- **Work instruction**:
Repeat exactly the line that contains "Screen dimensions: 1309x698" and every line below it to the end of the material, omitting all others.

- **Input records**:
=== Section Start ===

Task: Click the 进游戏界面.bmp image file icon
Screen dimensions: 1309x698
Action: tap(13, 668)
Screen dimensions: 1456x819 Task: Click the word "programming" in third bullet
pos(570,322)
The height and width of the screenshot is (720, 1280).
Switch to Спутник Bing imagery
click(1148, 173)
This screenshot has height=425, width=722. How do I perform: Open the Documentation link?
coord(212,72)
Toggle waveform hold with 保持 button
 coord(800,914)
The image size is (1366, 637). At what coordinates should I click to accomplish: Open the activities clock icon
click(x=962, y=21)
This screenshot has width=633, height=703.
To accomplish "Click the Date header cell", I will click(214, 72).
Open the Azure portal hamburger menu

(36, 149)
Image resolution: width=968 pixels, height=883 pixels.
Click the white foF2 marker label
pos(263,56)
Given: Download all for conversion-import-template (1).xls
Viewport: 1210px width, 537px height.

=== Section End ===

- **Answer space**:
Screen dimensions: 1309x698
Action: tap(13, 668)
Screen dimensions: 1456x819 Task: Click the word "programming" in third bullet
pos(570,322)
The height and width of the screenshot is (720, 1280).
Switch to Спутник Bing imagery
click(1148, 173)
This screenshot has height=425, width=722. How do I perform: Open the Documentation link?
coord(212,72)
Toggle waveform hold with 保持 button
 coord(800,914)
The image size is (1366, 637). At what coordinates should I click to accomplish: Open the activities clock icon
click(x=962, y=21)
This screenshot has width=633, height=703.
To accomplish "Click the Date header cell", I will click(214, 72).
Open the Azure portal hamburger menu

(36, 149)
Image resolution: width=968 pixels, height=883 pixels.
Click the white foF2 marker label
pos(263,56)
Given: Download all for conversion-import-template (1).xls
Viewport: 1210px width, 537px height.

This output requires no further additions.